──────── Records supplied ────────

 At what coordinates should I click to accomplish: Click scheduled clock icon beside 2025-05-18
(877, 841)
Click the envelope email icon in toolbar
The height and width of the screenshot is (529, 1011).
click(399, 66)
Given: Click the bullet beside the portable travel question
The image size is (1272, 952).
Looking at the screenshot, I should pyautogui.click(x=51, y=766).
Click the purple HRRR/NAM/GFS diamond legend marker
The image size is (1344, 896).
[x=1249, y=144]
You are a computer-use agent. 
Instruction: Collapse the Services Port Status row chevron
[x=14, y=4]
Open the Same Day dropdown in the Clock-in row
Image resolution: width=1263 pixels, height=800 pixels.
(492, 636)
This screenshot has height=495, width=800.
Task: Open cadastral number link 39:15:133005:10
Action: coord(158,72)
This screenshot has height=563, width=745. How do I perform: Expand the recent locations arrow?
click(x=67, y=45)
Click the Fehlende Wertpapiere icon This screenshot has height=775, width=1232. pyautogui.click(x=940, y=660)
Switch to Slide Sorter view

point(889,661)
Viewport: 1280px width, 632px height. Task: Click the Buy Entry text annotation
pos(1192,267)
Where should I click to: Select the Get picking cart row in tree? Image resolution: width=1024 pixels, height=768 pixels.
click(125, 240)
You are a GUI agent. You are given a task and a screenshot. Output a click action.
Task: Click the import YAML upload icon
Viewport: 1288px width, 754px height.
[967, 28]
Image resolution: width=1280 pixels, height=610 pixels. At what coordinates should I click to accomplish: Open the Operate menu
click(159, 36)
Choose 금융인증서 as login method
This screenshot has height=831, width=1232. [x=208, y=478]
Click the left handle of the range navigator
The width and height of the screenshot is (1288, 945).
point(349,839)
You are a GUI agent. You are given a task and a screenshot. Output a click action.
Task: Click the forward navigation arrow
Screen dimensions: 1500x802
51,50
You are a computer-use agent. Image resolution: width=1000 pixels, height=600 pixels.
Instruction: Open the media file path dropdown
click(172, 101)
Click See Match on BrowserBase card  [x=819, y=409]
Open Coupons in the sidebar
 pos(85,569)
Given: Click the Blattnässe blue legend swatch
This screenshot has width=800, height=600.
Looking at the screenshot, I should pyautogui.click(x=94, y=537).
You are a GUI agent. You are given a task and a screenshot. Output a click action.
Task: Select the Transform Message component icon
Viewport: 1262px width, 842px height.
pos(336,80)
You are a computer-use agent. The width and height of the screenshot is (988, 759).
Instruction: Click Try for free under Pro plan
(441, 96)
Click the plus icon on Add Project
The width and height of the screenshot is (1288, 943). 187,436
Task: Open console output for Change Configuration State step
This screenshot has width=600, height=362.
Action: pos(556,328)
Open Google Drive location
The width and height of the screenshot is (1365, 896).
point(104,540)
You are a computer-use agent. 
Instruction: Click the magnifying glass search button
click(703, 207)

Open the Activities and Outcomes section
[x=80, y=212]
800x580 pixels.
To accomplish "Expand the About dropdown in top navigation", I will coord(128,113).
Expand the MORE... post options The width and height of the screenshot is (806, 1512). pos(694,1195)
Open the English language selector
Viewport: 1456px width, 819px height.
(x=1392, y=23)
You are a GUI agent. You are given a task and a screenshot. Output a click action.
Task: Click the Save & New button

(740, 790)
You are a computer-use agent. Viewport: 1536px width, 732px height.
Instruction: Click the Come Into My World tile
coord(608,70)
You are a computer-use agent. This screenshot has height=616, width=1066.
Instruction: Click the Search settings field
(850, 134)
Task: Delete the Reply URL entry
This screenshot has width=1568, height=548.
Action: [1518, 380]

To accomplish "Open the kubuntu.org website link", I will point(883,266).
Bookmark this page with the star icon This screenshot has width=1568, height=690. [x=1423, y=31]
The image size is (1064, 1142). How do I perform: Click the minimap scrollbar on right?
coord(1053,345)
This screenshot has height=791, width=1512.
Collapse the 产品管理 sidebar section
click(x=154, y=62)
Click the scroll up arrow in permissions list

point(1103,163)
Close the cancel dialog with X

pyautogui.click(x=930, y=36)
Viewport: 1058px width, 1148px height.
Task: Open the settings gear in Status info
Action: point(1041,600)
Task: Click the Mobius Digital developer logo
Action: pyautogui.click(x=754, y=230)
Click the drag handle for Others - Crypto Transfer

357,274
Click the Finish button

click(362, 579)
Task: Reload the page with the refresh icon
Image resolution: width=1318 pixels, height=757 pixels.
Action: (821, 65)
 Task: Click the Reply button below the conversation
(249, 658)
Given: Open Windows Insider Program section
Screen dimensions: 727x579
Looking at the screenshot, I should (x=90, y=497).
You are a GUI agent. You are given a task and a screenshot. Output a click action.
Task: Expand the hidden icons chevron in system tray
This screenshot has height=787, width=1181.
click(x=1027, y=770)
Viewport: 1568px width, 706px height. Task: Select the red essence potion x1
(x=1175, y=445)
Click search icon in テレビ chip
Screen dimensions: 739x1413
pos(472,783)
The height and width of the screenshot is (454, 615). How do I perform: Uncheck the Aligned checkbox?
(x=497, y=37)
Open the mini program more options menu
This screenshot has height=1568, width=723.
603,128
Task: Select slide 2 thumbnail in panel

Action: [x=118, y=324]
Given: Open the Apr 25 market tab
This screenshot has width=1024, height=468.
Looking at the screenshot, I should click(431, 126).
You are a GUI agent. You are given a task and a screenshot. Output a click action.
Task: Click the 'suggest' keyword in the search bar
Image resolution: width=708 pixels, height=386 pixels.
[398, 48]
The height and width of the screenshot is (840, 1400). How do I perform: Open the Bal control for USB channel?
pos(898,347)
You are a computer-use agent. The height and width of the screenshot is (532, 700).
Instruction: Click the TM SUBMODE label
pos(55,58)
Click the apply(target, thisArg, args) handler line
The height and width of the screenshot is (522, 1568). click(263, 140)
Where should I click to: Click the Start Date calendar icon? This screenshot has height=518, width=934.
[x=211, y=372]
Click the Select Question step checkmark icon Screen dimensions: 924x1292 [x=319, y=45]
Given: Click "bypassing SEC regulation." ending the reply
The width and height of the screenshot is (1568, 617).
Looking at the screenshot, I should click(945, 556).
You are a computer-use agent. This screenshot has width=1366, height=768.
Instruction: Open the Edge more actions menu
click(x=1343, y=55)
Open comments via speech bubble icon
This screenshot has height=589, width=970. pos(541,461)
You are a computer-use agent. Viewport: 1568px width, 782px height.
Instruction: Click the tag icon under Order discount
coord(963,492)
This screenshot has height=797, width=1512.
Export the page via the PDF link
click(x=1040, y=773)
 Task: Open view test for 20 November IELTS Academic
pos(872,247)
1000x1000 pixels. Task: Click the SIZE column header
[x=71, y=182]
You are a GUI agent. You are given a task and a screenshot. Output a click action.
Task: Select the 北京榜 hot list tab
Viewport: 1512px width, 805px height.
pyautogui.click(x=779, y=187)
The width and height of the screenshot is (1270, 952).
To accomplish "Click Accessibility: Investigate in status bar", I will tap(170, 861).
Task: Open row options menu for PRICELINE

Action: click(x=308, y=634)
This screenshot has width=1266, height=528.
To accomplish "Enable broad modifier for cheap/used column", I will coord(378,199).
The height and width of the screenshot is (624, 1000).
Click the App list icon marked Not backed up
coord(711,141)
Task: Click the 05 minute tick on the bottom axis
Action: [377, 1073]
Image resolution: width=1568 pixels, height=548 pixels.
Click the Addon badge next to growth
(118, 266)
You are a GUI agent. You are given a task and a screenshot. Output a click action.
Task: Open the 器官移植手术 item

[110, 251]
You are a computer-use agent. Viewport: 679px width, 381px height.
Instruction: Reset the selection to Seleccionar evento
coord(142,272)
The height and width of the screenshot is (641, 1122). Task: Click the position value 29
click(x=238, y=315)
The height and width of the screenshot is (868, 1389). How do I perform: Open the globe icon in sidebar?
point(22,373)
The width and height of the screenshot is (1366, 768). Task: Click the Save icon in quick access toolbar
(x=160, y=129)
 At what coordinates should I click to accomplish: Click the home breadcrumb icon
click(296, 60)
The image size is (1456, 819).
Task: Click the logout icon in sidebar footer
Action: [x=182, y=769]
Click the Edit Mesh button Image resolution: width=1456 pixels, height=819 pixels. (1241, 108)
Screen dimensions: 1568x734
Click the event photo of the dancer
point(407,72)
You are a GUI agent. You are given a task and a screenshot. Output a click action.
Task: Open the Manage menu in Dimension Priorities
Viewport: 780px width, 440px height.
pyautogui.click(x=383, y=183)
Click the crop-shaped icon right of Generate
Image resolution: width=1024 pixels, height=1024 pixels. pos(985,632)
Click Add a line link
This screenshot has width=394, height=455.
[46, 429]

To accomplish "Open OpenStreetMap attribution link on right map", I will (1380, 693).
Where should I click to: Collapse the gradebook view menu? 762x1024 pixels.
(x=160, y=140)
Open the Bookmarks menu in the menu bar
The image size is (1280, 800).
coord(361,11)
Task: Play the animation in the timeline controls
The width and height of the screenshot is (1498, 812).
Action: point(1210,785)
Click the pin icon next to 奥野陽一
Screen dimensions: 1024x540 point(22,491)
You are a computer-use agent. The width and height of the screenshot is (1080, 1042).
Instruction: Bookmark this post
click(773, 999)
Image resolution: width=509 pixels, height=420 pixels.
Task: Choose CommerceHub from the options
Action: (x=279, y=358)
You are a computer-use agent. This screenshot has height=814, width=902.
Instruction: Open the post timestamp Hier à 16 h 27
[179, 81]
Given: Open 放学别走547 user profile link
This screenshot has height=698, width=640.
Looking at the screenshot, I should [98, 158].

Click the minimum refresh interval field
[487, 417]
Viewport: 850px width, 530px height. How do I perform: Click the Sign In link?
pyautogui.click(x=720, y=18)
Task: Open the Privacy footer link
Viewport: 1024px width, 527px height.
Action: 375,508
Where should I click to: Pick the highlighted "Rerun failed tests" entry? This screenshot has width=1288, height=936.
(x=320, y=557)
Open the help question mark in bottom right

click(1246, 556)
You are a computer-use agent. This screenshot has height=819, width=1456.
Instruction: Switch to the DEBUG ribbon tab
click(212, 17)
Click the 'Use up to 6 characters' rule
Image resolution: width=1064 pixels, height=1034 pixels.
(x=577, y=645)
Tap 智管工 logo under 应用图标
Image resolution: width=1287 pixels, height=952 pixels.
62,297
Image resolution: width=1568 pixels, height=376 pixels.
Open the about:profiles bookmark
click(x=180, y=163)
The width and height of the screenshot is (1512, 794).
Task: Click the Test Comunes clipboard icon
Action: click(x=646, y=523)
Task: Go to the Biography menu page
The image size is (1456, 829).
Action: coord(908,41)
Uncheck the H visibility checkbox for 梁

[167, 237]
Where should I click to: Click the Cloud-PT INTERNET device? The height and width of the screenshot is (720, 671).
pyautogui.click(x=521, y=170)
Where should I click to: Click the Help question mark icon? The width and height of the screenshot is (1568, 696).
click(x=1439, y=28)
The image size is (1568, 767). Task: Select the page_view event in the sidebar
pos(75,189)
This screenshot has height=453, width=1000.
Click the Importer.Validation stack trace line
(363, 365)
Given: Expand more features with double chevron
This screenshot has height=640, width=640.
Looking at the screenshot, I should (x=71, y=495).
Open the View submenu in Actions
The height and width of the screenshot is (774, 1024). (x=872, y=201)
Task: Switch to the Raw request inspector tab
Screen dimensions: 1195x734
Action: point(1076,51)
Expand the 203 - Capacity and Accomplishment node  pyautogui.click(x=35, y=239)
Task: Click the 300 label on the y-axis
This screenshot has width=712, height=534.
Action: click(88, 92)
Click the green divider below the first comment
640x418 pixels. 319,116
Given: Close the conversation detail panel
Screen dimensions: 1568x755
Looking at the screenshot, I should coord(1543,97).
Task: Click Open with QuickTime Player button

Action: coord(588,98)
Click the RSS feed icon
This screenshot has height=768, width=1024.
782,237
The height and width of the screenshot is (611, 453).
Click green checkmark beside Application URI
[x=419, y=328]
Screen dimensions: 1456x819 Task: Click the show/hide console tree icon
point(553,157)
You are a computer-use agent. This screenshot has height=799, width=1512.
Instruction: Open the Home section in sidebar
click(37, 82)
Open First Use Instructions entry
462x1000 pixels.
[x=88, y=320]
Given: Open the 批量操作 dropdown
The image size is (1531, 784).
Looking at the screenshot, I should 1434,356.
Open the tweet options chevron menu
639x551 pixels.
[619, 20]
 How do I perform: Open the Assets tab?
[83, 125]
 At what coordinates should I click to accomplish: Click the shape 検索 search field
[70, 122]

────────

Directions: Format the part of the entries that opens with the line containing "Open Google Drive location" and closes with the line containing "click(x=154, y=62)" as a Markdown table, omitting blank lines. Use two columns, Row and Line: Row holds a running number and Line holds the line itself.

Response to the task:
| Row | Line |
|---|---|
| 1 | Open Google Drive location |
| 2 | The width and height of the screenshot is (1365, 896). |
| 3 | point(104,540) |
| 4 | You are a computer-use agent.  |
| 5 | Instruction: Click the magnifying glass search button |
| 6 | click(703, 207) |
| 7 | Open the Activities and Outcomes section |
| 8 | [x=80, y=212] |
| 9 | 800x580 pixels. |
| 10 | To accomplish "Expand the About dropdown in top navigation", I will coord(128,113). |
| 11 | Expand the MORE... post options The width and height of the screenshot is (806, 1512). pos(694,1195) |
| 12 | Open the English language selector |
| 13 | Viewport: 1456px width, 819px height. |
| 14 | (x=1392, y=23) |
| 15 | You are a GUI agent. You are given a task and a screenshot. Output a click action. |
| 16 | Task: Click the Save & New button |
| 17 | (740, 790) |
| 18 | You are a computer-use agent. Viewport: 1536px width, 732px height. |
| 19 | Instruction: Click the Come Into My World tile |
| 20 | coord(608,70) |
| 21 | You are a computer-use agent. This screenshot has height=616, width=1066. |
| 22 | Instruction: Click the Search settings field |
| 23 | (850, 134) |
| 24 | Task: Delete the Reply URL entry |
| 25 | This screenshot has width=1568, height=548. |
| 26 | Action: [1518, 380] |
| 27 | To accomplish "Open the kubuntu.org website link", I will point(883,266). |
| 28 | Bookmark this page with the star icon This screenshot has width=1568, height=690. [x=1423, y=31] |
| 29 | The image size is (1064, 1142). How do I perform: Click the minimap scrollbar on right? |
| 30 | coord(1053,345) |
| 31 | This screenshot has height=791, width=1512. |
| 32 | Collapse the 产品管理 sidebar section |
| 33 | click(x=154, y=62) |